Another troublesome forming problem is attempting to switch between steel and aluminum in the same die—even if both materials have the same yield strengths. First, the aluminum will have three times the springback of steel because the Young’s Modulus of aluminum is one-third that of steel. Second, steel has a positive strain-rate hardening exponent. The more quickly steel is deformed, the higher the flow stress becomes during forming. In contrast, many aluminum alloys and other nonferrous alloys have a negative strain-rate hardening exponent. The faster the metals are deformed, the lower the flow stress becomes. This change in strain-rate hardening greatly affects the distribution of strain and severity of strain gradients throughout the stamping. Making these substitutions not only requires good data but a much deeper understanding of sheetmetal deformation.

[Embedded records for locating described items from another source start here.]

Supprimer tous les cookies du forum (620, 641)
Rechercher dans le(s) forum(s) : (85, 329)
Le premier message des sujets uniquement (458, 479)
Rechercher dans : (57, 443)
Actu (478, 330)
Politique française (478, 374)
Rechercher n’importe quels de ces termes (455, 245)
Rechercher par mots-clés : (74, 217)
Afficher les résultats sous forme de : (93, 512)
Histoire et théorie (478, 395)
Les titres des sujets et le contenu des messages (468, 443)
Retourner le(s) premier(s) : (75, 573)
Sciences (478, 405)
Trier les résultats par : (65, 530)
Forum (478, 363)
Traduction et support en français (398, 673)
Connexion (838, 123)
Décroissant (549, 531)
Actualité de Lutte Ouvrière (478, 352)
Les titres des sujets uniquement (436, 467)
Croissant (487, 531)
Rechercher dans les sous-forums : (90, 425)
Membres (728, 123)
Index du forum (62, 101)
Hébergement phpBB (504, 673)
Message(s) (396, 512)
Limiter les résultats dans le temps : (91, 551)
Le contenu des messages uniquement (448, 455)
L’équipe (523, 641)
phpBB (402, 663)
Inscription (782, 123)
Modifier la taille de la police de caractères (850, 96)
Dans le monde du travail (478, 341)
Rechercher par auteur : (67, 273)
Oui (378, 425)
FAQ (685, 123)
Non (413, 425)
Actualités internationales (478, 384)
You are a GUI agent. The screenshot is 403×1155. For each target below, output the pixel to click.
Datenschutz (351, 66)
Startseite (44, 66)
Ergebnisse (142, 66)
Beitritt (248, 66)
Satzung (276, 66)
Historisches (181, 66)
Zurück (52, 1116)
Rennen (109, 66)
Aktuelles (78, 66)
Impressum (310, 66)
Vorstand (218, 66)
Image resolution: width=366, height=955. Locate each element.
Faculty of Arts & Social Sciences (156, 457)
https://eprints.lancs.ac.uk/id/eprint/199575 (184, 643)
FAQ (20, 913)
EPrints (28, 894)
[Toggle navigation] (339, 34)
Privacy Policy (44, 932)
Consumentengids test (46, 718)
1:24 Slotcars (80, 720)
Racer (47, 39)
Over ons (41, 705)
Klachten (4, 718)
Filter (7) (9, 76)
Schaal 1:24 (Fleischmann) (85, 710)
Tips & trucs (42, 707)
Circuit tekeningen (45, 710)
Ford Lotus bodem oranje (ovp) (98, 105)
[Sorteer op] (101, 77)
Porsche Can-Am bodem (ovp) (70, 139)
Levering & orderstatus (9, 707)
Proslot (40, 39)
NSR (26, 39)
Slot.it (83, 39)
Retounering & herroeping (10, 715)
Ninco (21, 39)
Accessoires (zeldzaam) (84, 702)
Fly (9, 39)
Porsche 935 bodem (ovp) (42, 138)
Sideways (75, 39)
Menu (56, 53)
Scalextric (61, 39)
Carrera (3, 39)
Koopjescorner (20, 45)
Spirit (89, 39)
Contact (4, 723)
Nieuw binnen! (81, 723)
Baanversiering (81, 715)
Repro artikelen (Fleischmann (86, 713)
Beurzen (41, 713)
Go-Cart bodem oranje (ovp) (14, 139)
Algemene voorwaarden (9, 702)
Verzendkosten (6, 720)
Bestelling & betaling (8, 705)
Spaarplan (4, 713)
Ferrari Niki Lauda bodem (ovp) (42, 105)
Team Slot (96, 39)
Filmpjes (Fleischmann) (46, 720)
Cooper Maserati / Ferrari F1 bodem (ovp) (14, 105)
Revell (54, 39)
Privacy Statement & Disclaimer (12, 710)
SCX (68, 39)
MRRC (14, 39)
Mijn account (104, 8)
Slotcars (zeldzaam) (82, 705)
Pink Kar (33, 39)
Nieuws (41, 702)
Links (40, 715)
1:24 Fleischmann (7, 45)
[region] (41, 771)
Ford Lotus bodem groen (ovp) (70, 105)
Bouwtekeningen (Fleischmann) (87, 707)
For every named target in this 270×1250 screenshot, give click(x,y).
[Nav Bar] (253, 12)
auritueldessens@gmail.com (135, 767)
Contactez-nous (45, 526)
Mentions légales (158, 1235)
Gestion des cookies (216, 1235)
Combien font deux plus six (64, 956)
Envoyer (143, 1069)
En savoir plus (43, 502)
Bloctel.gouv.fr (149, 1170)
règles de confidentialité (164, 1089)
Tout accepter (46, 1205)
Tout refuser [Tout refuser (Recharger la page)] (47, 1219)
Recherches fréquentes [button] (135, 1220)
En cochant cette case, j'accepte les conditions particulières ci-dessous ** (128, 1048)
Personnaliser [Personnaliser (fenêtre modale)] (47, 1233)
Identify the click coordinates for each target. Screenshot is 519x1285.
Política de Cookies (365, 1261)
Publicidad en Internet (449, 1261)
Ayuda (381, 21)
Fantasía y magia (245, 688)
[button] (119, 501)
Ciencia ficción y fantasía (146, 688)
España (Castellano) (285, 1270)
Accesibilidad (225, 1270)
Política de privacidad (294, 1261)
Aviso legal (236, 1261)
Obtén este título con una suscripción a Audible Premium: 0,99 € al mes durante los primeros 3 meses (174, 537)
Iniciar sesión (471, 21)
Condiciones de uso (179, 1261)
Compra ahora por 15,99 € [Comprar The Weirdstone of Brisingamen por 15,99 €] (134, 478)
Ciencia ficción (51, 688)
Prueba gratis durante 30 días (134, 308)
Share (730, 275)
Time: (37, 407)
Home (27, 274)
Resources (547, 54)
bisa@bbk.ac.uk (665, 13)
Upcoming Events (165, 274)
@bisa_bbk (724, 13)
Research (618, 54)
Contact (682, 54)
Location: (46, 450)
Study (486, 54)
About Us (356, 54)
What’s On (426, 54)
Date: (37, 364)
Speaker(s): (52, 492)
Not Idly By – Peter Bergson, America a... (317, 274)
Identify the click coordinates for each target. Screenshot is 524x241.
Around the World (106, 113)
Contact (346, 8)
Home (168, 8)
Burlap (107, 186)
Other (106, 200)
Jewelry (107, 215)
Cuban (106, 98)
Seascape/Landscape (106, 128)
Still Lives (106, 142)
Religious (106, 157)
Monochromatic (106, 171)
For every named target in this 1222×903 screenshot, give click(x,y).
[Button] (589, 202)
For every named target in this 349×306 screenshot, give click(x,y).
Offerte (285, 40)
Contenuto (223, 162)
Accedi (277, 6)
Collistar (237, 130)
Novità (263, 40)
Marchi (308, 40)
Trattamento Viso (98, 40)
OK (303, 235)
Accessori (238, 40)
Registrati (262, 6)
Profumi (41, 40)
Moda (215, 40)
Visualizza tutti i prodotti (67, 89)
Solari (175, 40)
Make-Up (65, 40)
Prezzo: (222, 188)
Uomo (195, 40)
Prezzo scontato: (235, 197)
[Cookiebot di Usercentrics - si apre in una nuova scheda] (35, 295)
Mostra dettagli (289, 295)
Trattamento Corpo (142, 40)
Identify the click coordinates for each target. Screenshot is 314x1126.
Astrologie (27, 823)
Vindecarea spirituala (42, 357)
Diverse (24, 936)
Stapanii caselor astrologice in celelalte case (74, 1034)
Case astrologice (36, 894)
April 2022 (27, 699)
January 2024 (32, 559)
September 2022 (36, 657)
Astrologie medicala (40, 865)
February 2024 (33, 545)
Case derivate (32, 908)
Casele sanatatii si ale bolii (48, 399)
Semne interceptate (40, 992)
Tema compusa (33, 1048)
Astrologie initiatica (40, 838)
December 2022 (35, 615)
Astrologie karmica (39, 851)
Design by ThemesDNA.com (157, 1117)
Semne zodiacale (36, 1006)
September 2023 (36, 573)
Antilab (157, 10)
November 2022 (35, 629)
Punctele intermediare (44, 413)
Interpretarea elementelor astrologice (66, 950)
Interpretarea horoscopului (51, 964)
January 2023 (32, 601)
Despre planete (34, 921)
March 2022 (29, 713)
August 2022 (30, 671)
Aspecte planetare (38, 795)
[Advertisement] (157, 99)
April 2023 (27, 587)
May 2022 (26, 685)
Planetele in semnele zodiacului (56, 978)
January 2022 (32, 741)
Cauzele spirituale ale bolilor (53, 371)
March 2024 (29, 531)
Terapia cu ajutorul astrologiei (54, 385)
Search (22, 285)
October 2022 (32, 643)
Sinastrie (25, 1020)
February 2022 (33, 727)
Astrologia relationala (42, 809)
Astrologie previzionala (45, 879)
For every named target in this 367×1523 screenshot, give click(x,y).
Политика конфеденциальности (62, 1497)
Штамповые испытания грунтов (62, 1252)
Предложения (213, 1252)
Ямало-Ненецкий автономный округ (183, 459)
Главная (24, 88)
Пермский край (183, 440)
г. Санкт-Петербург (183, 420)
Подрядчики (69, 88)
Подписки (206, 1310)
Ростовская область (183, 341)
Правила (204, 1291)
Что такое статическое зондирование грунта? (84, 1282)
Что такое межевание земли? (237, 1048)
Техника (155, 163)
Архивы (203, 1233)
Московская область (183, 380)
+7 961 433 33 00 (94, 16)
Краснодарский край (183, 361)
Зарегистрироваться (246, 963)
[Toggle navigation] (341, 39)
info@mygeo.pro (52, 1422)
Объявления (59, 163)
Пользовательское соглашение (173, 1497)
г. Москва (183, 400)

The core problem seems to be the transfer of knowledge from one generation of press-shop personnel to the next generation. The emphasis is mostly on how to do things—knowledge gained by trial and error experimentation. Rarely do the right press-shop personnel get to understand the knowledge needed to transfer correct actions from low-strength to higher-strength materials or between different types of materials. My favorite saying covers it all: Any solution without data is simply guessing.